### [What you have to do]
Please update the records from the start up to and including the line with "Action: click(261, 157)", replacing "Add Product" with "Edit Product" and leaving everything else unchanged. Omit the pictures from your answer.

### [Record excerpts]
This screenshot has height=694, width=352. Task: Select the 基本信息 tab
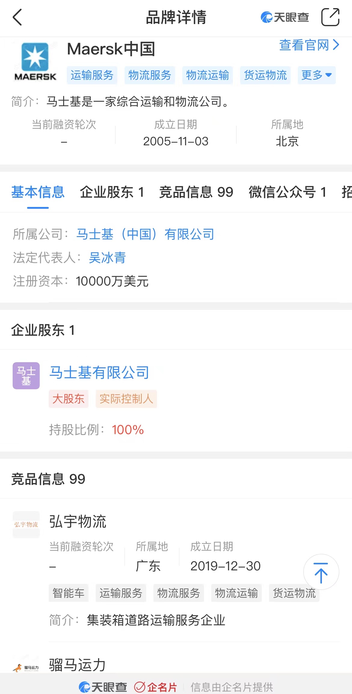click(38, 192)
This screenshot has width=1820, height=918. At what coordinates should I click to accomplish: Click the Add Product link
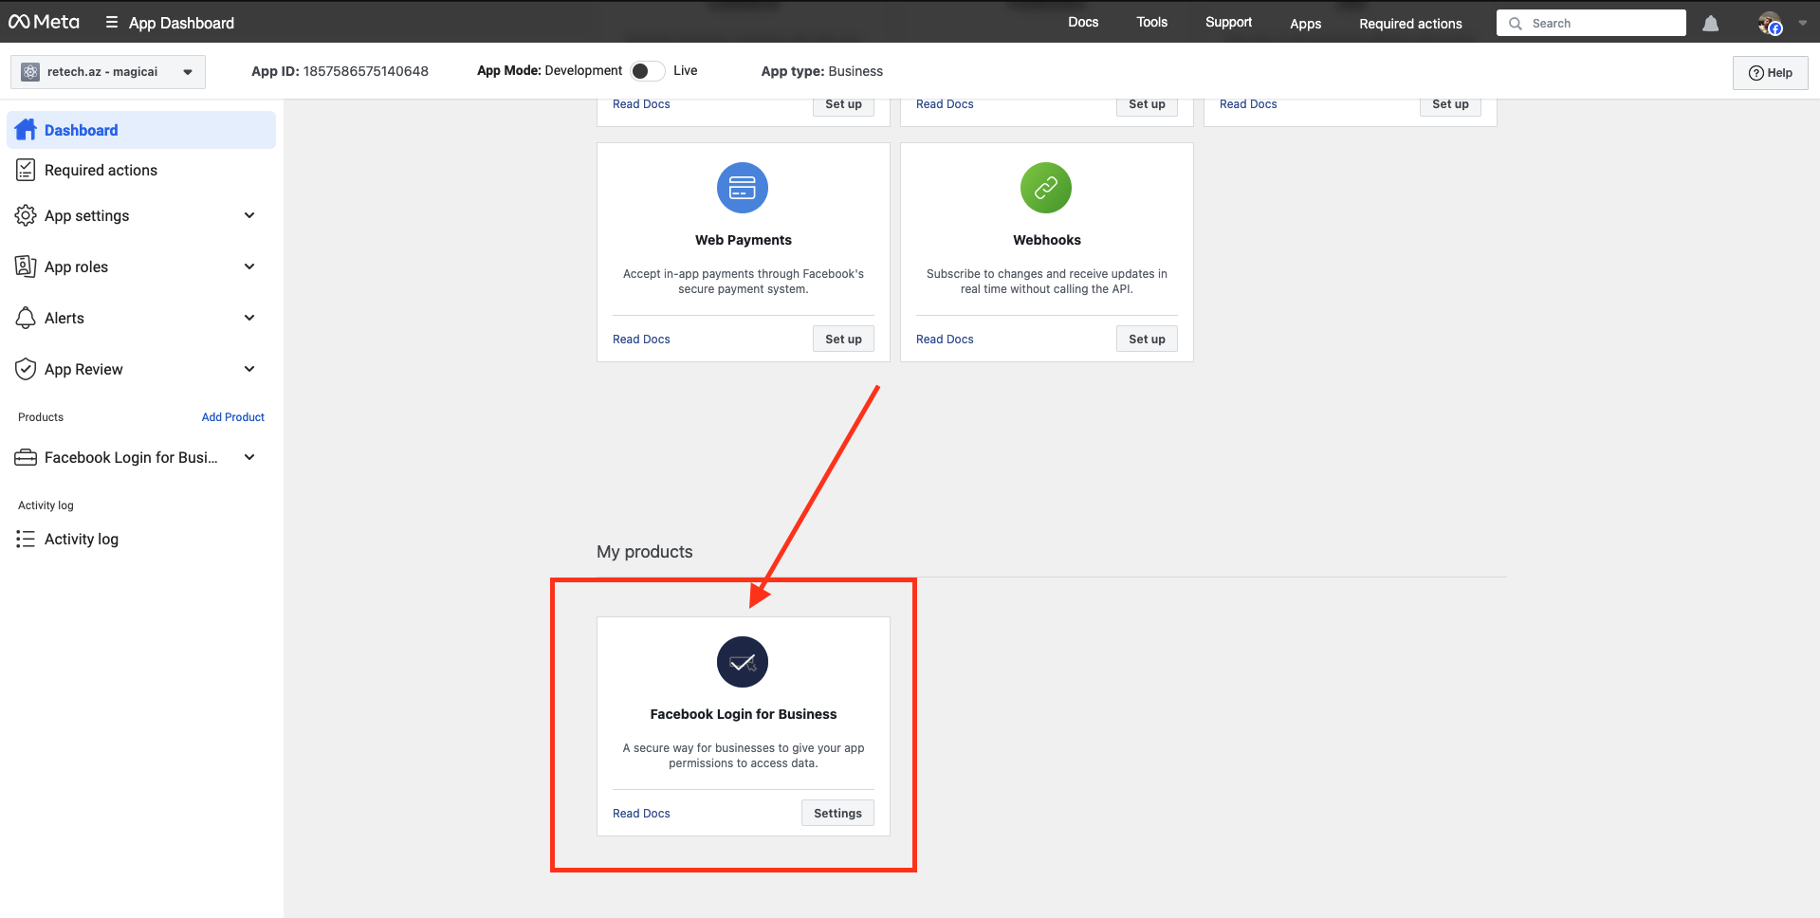232,417
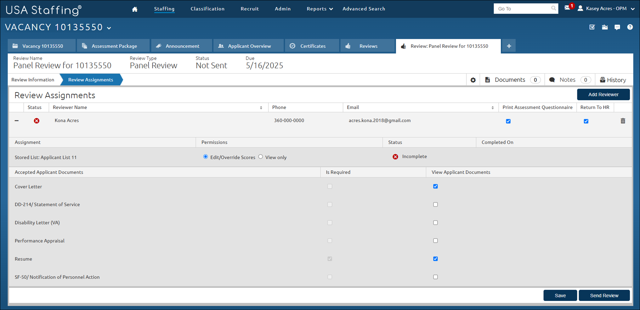The image size is (640, 310).
Task: Select the View only permission radio
Action: click(261, 157)
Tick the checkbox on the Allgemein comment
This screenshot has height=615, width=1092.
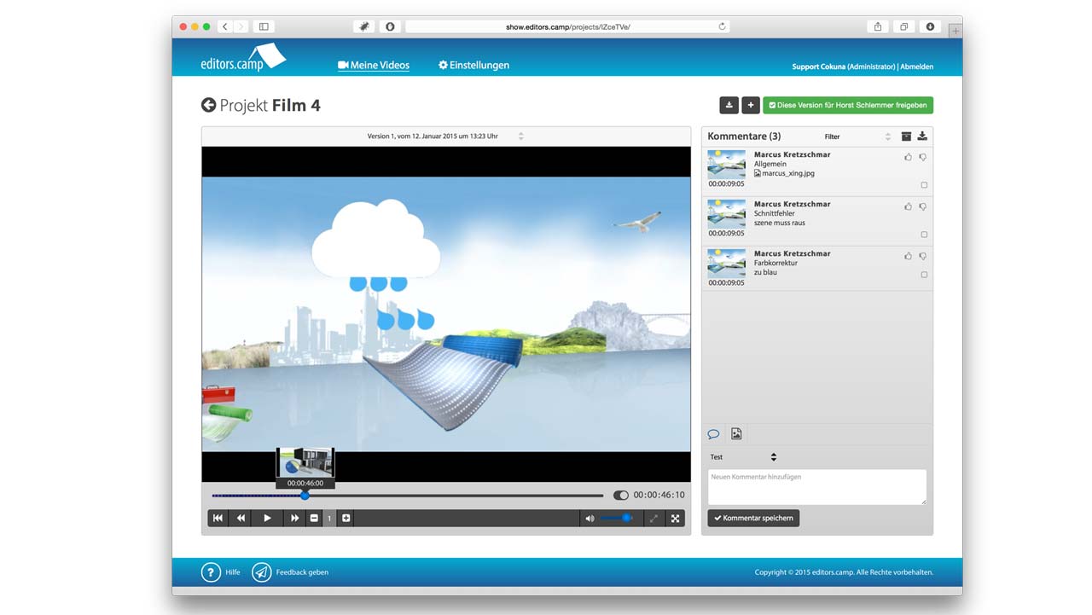[x=924, y=185]
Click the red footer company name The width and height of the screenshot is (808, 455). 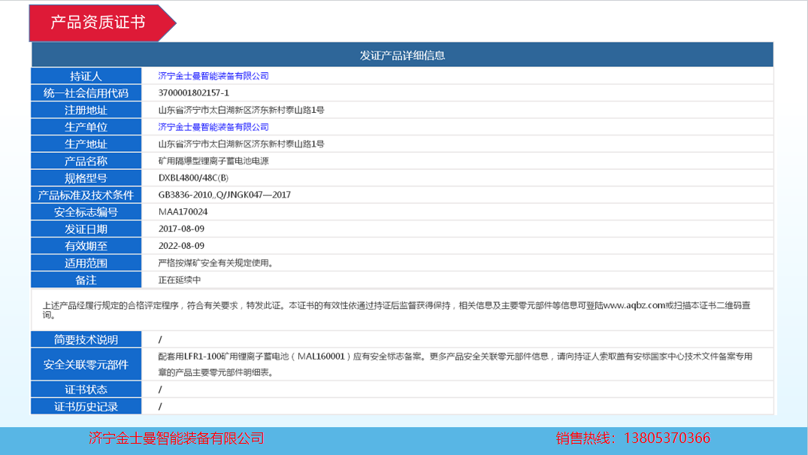176,438
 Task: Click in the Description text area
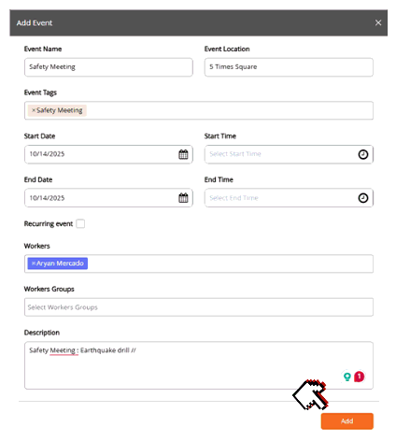tap(199, 365)
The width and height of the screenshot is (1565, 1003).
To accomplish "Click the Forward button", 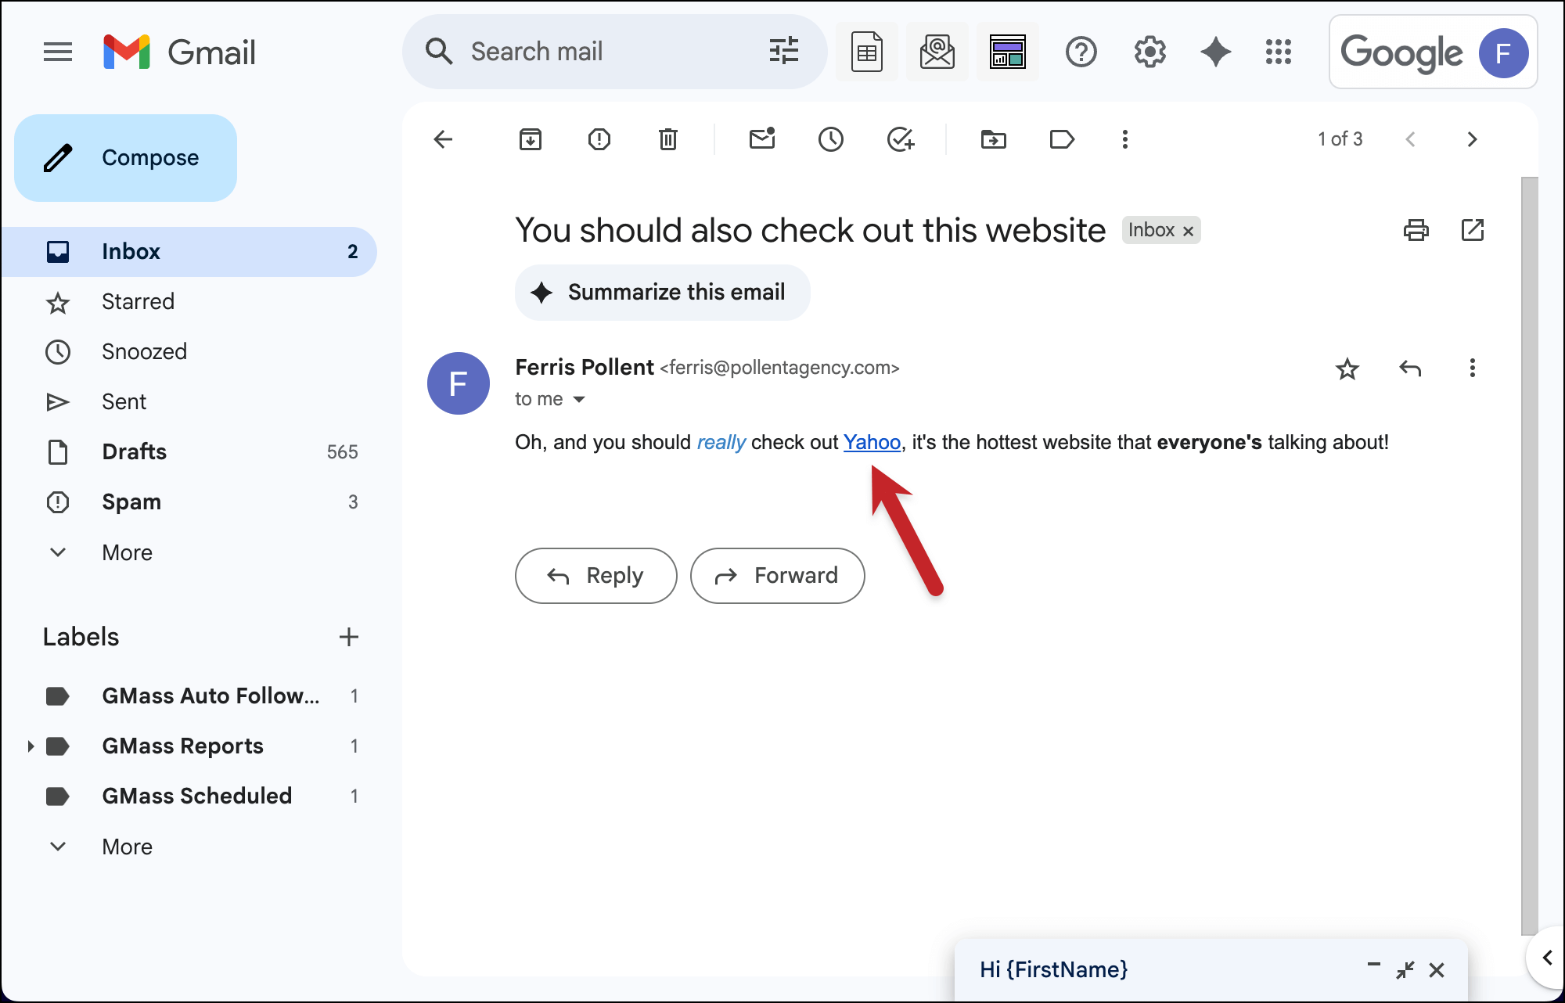I will point(777,576).
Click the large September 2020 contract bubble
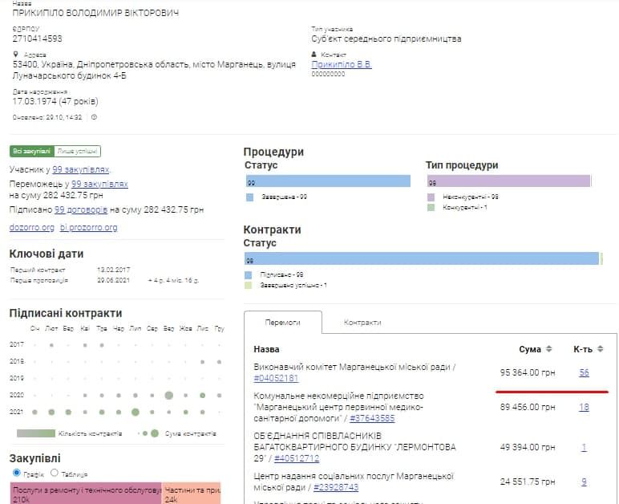Screen dimensions: 619x504 click(168, 395)
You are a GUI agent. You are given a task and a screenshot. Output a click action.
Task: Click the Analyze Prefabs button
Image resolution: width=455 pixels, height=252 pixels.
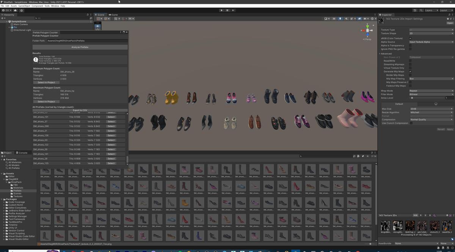pos(80,47)
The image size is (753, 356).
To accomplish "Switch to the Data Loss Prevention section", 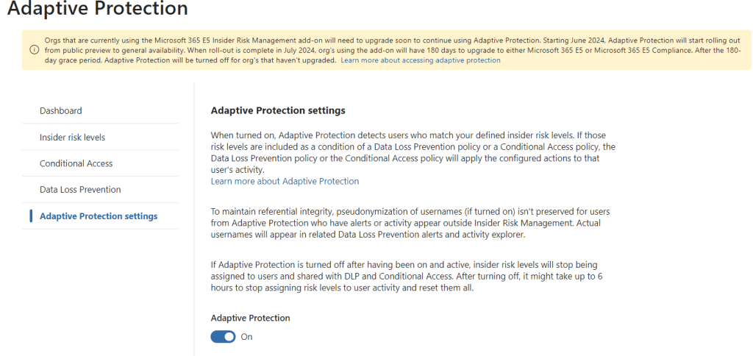I will click(80, 189).
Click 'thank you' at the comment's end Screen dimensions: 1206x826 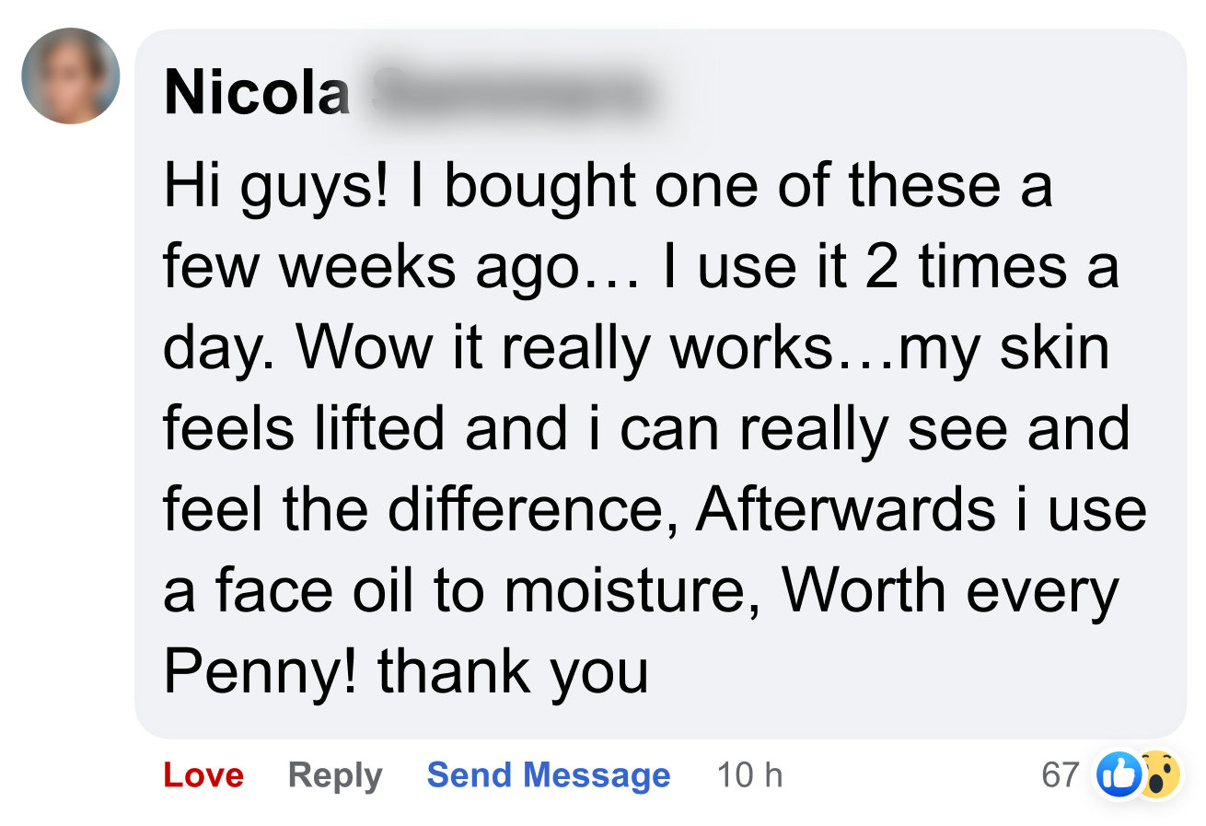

### [Written solution]
This screenshot has height=694, width=352. Task: Select the 基本信息 tab
click(38, 192)
This screenshot has width=1820, height=918. At what coordinates should I click to accomplish: Click the Edit Product link
232,417
The image size is (640, 310).
Task: Select the View only permission radio
Action: click(261, 157)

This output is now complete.